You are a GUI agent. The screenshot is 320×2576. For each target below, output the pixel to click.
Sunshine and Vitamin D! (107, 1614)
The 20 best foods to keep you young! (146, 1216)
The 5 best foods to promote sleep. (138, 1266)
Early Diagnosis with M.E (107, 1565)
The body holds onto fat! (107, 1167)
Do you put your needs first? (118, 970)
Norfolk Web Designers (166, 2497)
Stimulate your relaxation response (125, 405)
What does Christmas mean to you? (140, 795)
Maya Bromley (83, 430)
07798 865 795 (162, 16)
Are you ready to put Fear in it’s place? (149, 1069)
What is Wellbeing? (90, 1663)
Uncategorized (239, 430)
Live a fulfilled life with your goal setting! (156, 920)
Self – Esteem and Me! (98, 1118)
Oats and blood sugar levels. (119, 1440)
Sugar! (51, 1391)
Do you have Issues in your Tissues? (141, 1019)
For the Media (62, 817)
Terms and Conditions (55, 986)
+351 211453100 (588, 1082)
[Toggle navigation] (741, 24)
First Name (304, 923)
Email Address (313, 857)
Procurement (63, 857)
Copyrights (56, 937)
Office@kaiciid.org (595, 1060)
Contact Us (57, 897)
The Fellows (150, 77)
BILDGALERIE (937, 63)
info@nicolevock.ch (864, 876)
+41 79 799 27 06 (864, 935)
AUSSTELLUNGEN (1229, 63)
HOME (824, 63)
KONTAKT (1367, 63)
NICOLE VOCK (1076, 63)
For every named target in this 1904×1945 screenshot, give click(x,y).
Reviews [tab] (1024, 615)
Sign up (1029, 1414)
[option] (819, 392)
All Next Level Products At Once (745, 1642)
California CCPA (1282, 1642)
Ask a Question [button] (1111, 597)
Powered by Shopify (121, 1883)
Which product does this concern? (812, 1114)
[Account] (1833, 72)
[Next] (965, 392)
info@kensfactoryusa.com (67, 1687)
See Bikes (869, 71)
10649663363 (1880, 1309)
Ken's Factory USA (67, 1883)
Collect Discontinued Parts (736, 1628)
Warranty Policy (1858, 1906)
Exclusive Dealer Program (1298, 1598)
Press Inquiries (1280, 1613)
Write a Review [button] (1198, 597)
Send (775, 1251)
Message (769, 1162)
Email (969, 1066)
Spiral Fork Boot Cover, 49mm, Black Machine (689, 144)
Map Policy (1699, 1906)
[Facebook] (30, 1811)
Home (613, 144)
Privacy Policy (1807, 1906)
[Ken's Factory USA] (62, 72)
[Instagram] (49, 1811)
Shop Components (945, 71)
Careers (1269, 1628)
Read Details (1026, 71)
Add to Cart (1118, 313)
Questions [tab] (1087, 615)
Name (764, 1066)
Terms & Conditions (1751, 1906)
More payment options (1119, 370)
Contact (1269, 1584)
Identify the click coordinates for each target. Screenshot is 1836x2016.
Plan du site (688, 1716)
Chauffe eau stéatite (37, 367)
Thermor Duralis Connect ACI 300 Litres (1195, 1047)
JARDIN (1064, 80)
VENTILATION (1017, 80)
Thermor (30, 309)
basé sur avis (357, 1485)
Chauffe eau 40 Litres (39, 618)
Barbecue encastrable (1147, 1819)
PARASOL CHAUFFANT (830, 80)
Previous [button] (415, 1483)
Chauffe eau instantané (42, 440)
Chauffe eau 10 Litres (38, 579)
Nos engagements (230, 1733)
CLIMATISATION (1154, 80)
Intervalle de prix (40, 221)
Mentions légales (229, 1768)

WORK TO COMPLETE: Beginning with the line that has "Early Diagnosis with M.E (107, 1565)" and ending with the line that has "07798 865 795 (162, 16)", set down the lines above exactly and include no others.

EXERCISE SOLUTION:
Early Diagnosis with M.E (107, 1565)
The body holds onto fat! (107, 1167)
Do you put your needs first? (118, 970)
Norfolk Web Designers (166, 2497)
Stimulate your relaxation response (125, 405)
What does Christmas mean to you? (140, 795)
Maya Bromley (83, 430)
07798 865 795 (162, 16)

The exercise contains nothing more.